For Immediate Release
MIDLAND — Mackinac Center Director of Fiscal Policy Michael D. LaFaive today cautioned policymakers that offering financial incentives to Cabela’s Inc., the outdoor sporting goods giant, would likely not result in any net new job creation. Published reports indicate Cabela’s is seeking $15 million in government business incentives in exchange for locating in Walker, Mich.
LaFaive cited a recent econometric analysis by Mackinac Center Board of Scholars Member Michael Hicks, who studied Cabela’s employment impact in six counties nationwide — including Michigan’s Monroe County — from 1998 through 2003. Hicks found that the retail chain had "no persistent impact on employment" in those counties or in surrounding counties. "What little positive change I found in employment tended to disappear within three months of a new store’s opening," said Hicks, a research professor at the Center for Business and Economic Research at Marshall University and an assistant professor of economics at the Air Force Institute of Technology. His study is scheduled for publication in the semiannual Journal of Regional Analysis and Policy.
Michigan Senate Majority Leader Ken Sikkema is reportedly calling for assistance for Cabela’s Walker location from the Michigan Economic Development Corporation, a state agency he criticized last year. The MEDC has not pledged incentives so far.

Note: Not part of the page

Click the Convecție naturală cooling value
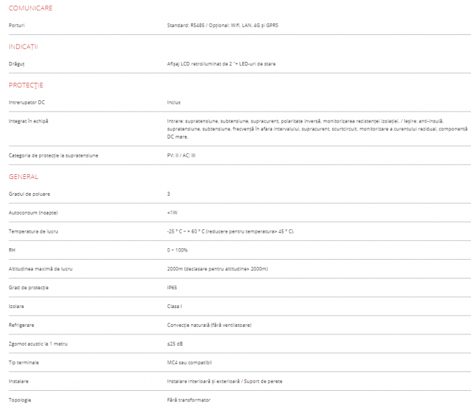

"State business incentives tend to become political, not economic," said LaFaive. "They create exciting job announcements, but they don’t result in an actual increase in employment." LaFaive and Hicks are co-authors of the 2005 Mackinac Center study "MEGA: A Retrospective Assessment," which detailed the lack of economic development impact of the Michigan Economic Growth Authority, an MEDC-affiliated program that provides targeted business incentives.